| Exercise instructions |
Write out, exactly and in full, the line where "Where should I" appears together with all lines that follow it in the entries below. Do not include pictures.

| Records for the exercise |
Start of Block
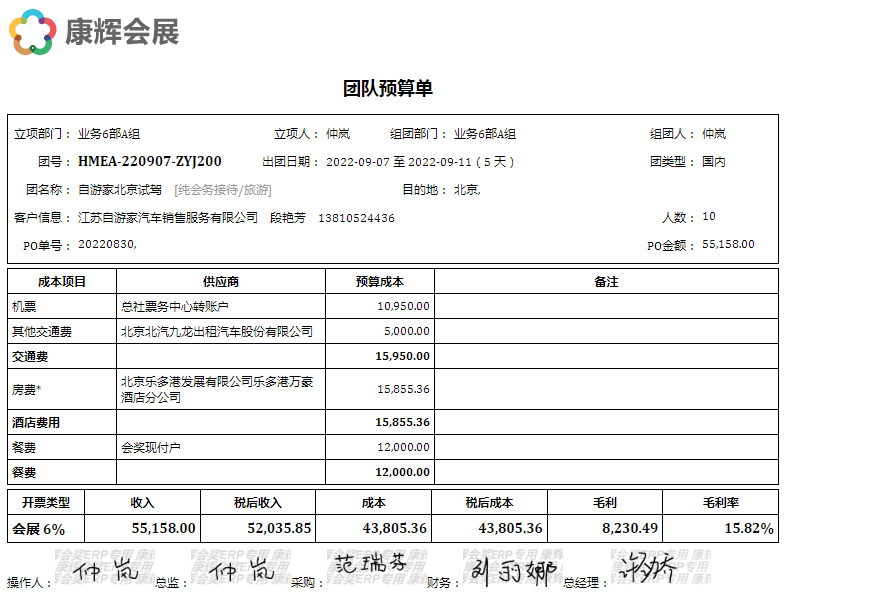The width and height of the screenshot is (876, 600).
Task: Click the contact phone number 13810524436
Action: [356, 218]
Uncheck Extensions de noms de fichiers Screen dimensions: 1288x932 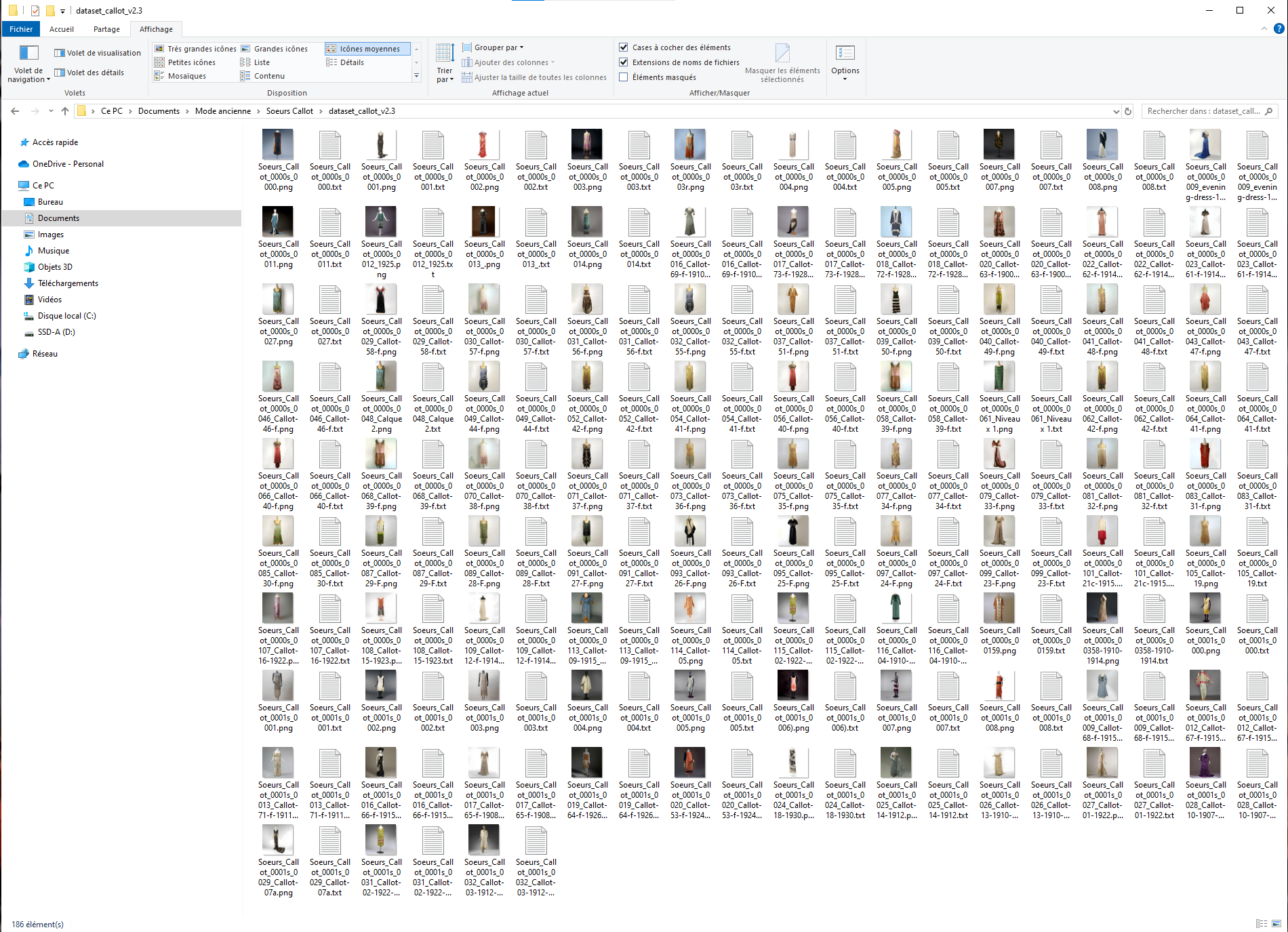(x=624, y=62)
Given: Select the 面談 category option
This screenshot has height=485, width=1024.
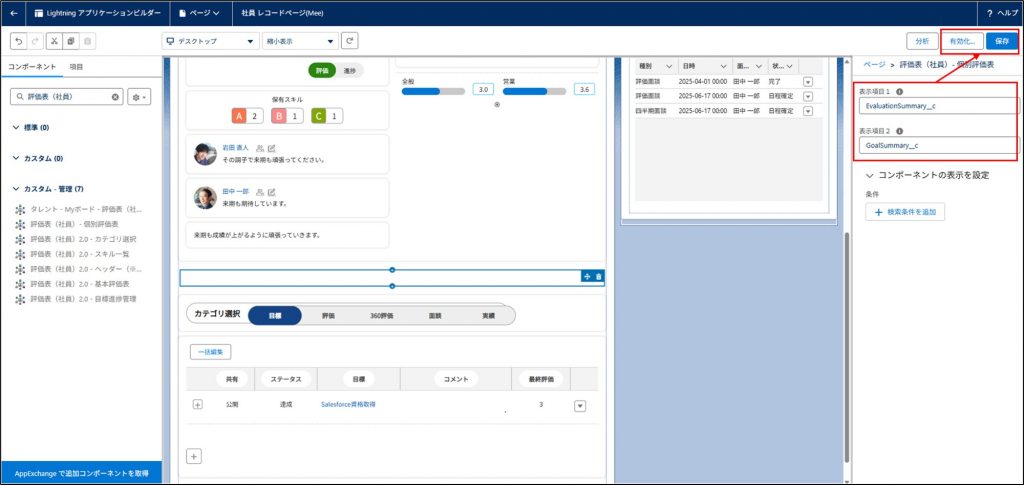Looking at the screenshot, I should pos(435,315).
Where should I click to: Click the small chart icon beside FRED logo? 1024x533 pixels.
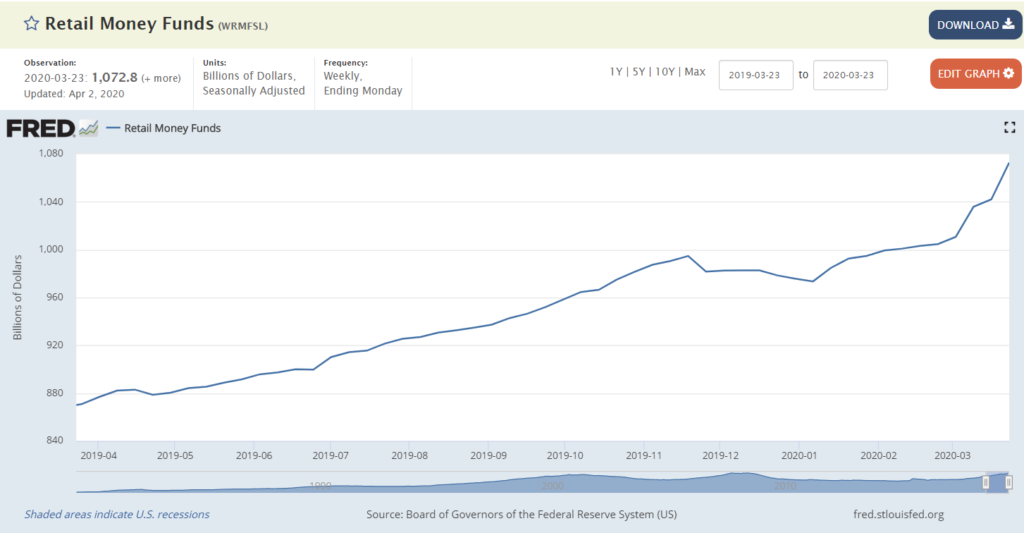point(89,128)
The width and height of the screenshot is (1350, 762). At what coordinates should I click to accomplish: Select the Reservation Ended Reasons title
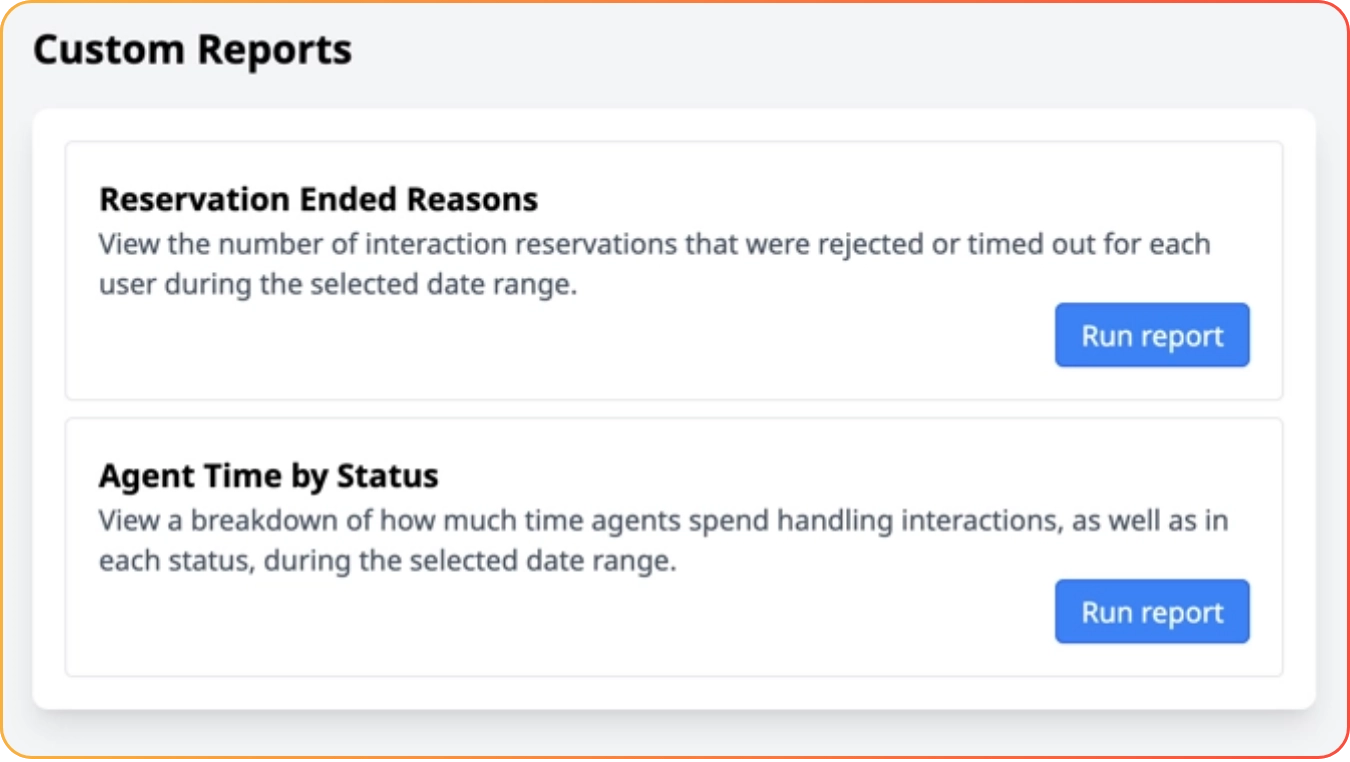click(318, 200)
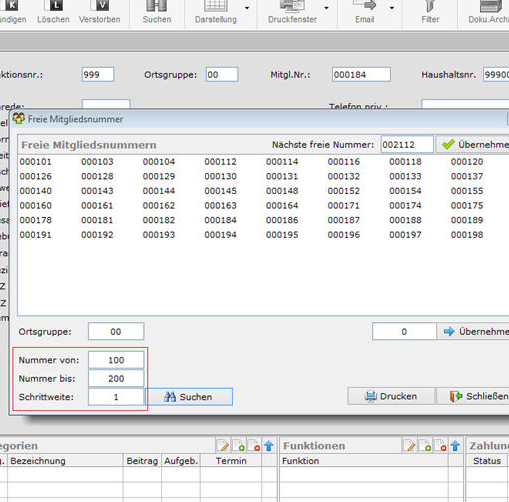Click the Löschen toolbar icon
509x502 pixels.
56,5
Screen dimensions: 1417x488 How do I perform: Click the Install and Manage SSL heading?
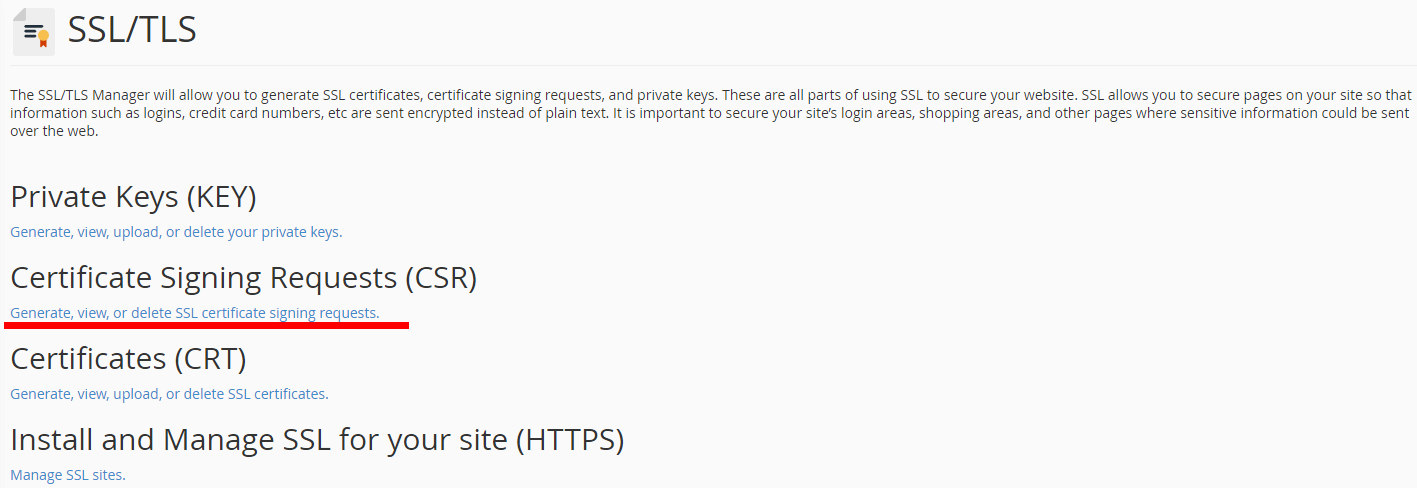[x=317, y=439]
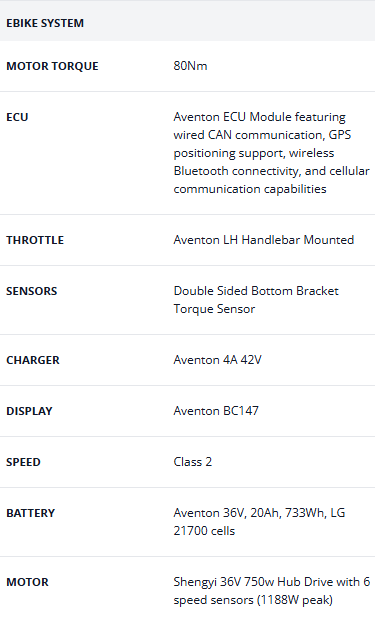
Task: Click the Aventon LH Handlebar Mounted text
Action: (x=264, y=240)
End of Block
| Output |
Where should I click to: Click the small chart icon beside FRED logo? 1024x533 pixels.
point(89,128)
The width and height of the screenshot is (1350, 762). At what coordinates should I click to accomplish: Select the Reservation Ended Reasons title
click(318, 200)
Click the Löschen toolbar icon
509x502 pixels.
56,5
Screen dimensions: 1417x488 How do I perform: Click the Install and Manage SSL heading?
[x=317, y=439]
Task: Click the Aventon LH Handlebar Mounted text
Action: (x=264, y=240)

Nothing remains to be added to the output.